Signal silent sparse -> dense lstsq fallback in ImputationDiD and TwoStageDiD

diff_diff/imputation.py

@@ -1515,8 +1515,18 @@ def _build_A_sparse(df_sub, unit_vals, time_vals):
             A0tA0_sparse = A_0.T @ A_0  # stays sparse
         try:
             z = spsolve(A0tA0_sparse.tocsc(), A1_w)
-        except Exception:
-            # Fallback to dense lstsq if sparse solver fails (e.g., singular matrix)
+        except Exception as exc:
+            # Fallback to dense lstsq if sparse solver fails (e.g., singular matrix).
+            # Silent-failure audit axis C: emit a UserWarning on fallback instead
+            # of swallowing the error.
+            warnings.warn(
+                "ImputationDiD variance: sparse solve of (A_0' [W] A_0) z = A_1' w "
+                f"failed ({type(exc).__name__}); falling back to dense lstsq. This "
+                "may indicate a rank-deficient or near-singular normal-equations "
+                "matrix and variance estimates may be less reliable.",
+                UserWarning,
+                stacklevel=2,
+            )
             A0tA0_dense = A0tA0_sparse.toarray()
             z, _, _, _ = np.linalg.lstsq(A0tA0_dense, A1_w, rcond=None)
 

diff_diff/two_stage.py

@@ -1652,8 +1652,18 @@ def _compute_gmm_variance(
                 gamma_hat = np.column_stack(
                     [solve_XtX(Xt1_WX2[:, j]) for j in range(Xt1_WX2.shape[1])]
                 )
-        except RuntimeError:
-            # Singular matrix — fall back to dense least-squares
+        except RuntimeError as exc:
+            # Singular matrix — fall back to dense least-squares. Silent-failure
+            # audit axis C: emit a UserWarning on fallback instead of swallowing.
+            warnings.warn(
+                "TwoStageDiD GMM sandwich: sparse factorization of "
+                f"(X'_{{10}} W X_{{10}}) failed ({type(exc).__name__}); falling "
+                "back to dense lstsq. This may indicate a rank-deficient or "
+                "near-singular Stage 1 design matrix and SE estimates may be "
+                "less reliable.",
+                UserWarning,
+                stacklevel=2,
+            )
             gamma_hat = np.linalg.lstsq(XtWX_10.toarray(), Xt1_WX2, rcond=None)[0]
             if gamma_hat.ndim == 1:
                 gamma_hat = gamma_hat.reshape(-1, 1)

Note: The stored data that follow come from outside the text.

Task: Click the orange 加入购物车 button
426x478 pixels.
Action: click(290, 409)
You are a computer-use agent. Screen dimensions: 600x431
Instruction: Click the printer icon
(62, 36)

diff_diff/two_stage_bootstrap.py

@@ -139,7 +139,17 @@ def _compute_cluster_S_scores(
                 gamma_hat = np.column_stack(
                     [solve_XtX(Xt1_X2[:, j]) for j in range(Xt1_X2.shape[1])]
                 )
-        except RuntimeError:
+        except RuntimeError as exc:
+            # Silent-failure audit axis C: emit a UserWarning on fallback instead
+            # of swallowing the error.
+            warnings.warn(
+                "TwoStageDiD bootstrap: sparse factorization of X_10' X_10 "
+                f"failed ({type(exc).__name__}); falling back to dense lstsq. "
+                "This may indicate a rank-deficient or near-singular Stage 1 "
+                "design matrix and bootstrap SE estimates may be less reliable.",
+                UserWarning,
+                stacklevel=2,
+            )
             gamma_hat = np.linalg.lstsq(XtX_10.toarray(), Xt1_X2, rcond=None)[0]
             if gamma_hat.ndim == 1:
                 gamma_hat = gamma_hat.reshape(-1, 1)

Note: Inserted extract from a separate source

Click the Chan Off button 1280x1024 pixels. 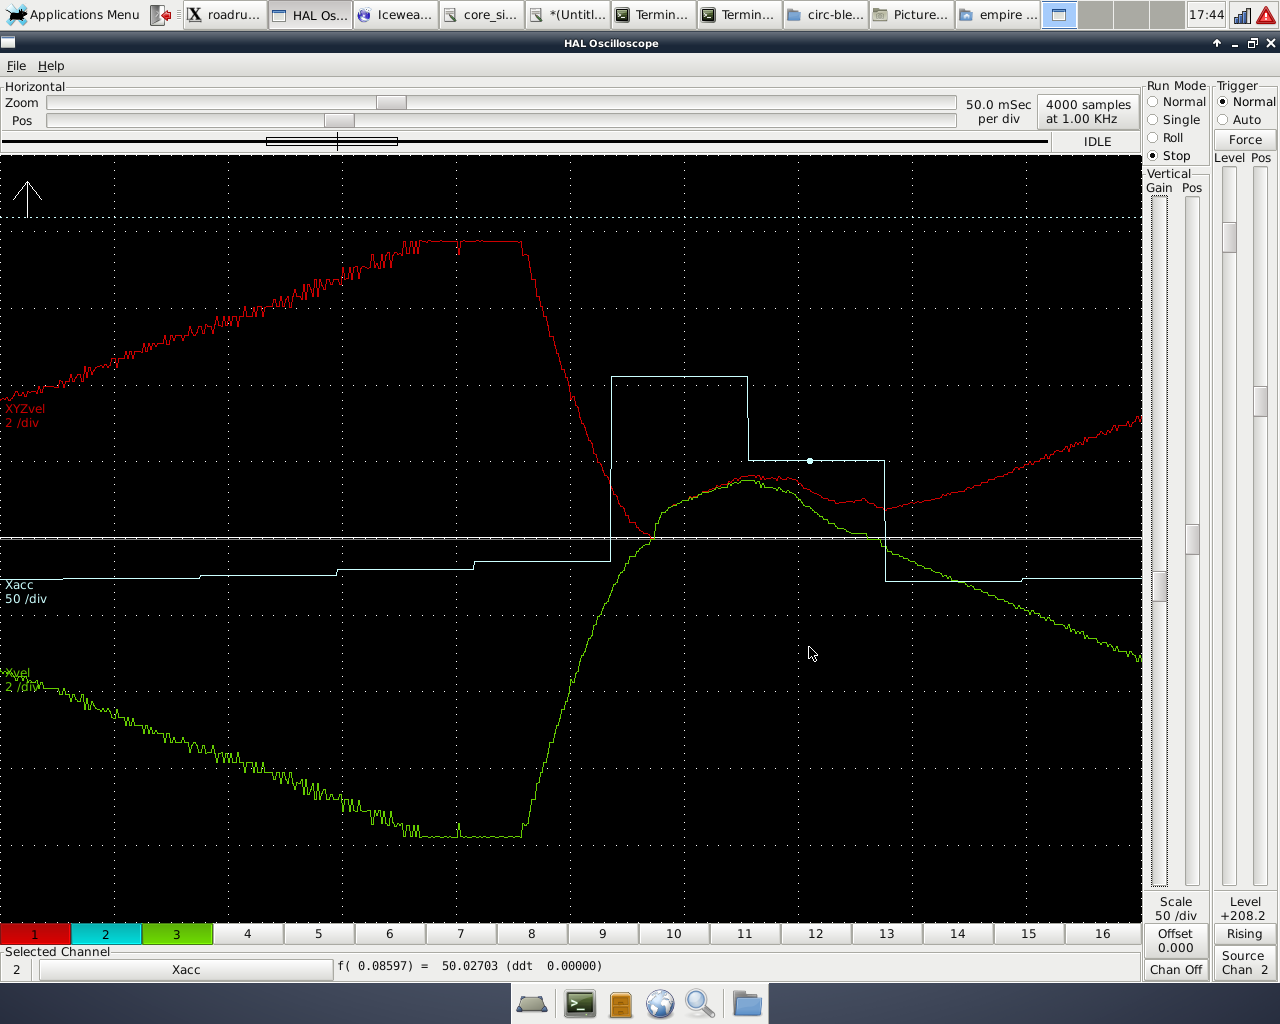tap(1175, 969)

docs/methodology/REGISTRY.md

@@ -1079,7 +1079,7 @@ where `W_it(h) = 1[K_it = h]` are lead indicators, estimated on `Omega_0` only.
 - **Non-constant `first_treat` within a unit:** Emits `UserWarning` identifying the count and example unit. The estimator proceeds using the first observed value per unit (via `.first()` aggregation), but results may be unreliable.
 - **treatment_effects DataFrame weights:** `weight` column uses `1/n_valid` for finite tau_hat and 0 for NaN tau_hat, consistent with the ATT estimand (unweighted), or normalized survey weights `sw_i/sum(sw)` when `survey_design` is active.
 - **Rank-deficient covariates in variance:** Covariates with NaN coefficients (dropped for rank deficiency in Step 1) are excluded from the variance design matrices `A_0`/`A_1`. Only covariates with finite coefficients participate in the `v_it` projection.
-- **Sparse variance solver:** `_compute_v_untreated_with_covariates` uses `scipy.sparse.linalg.spsolve` to solve `(A_0'A_0) z = A_1'w` without densifying the normal equations matrix. Falls back to dense `lstsq` if the sparse solver fails.
+- **Sparse variance solver:** `_compute_v_untreated_with_covariates` uses `scipy.sparse.linalg.spsolve` to solve `(A_0'A_0) z = A_1'w` without densifying the normal equations matrix. Falls back to dense `lstsq` if the sparse solver fails and emits a `UserWarning` on the fallback (silent-failure audit axis C) so callers know variance estimates came from the degraded path.
 - **Note:** Survey weights enter ImputationDiD via weighted iterative FE (Step 1), survey-weighted ATT aggregation (Step 3), and design-based variance via `compute_survey_if_variance()`. PSU clustering, stratification, and FPC are fully supported in the Theorem 3 variance path. When `resolved_survey` is present, the observation-level influence function (`v_it * epsilon_tilde_it`) is passed to `compute_survey_if_variance()` which applies the stratified PSU-level sandwich with FPC correction. Strata also enters survey df (n_PSU - n_strata) for t-distribution inference. Bootstrap + survey supported (Phase 6) via PSU-level multiplier weights.
 - **Bootstrap inference:** Uses multiplier bootstrap on the Theorem 3 influence function: `psi_i = sum_t v_it * epsilon_tilde_it`. Cluster-level psi sums are pre-computed for each aggregation target (overall, per-horizon, per-group), then perturbed with multiplier weights (Rademacher by default; configurable via `bootstrap_weights` parameter to use Mammen or Webb weights, matching CallawaySantAnna). This is a library extension (not in the paper) consistent with CallawaySantAnna/SunAbraham bootstrap patterns.
 - **Auxiliary residuals (Equation 8):** Uses v_it-weighted tau_tilde_g formula: `tau_tilde_g = sum(v_it * tau_hat_it) / sum(v_it)` within each partition group. Zero-weight groups (common in event-study SE computation) fall back to unweighted mean.
@@ -1162,6 +1162,7 @@ Our implementation uses multiplier bootstrap on the GMM influence function: clus
 - **Zero-observation cohorts in group effects:** If all treated observations for a cohort have NaN `y_tilde` (excluded from estimation), that cohort's group effect is NaN with n_obs=0.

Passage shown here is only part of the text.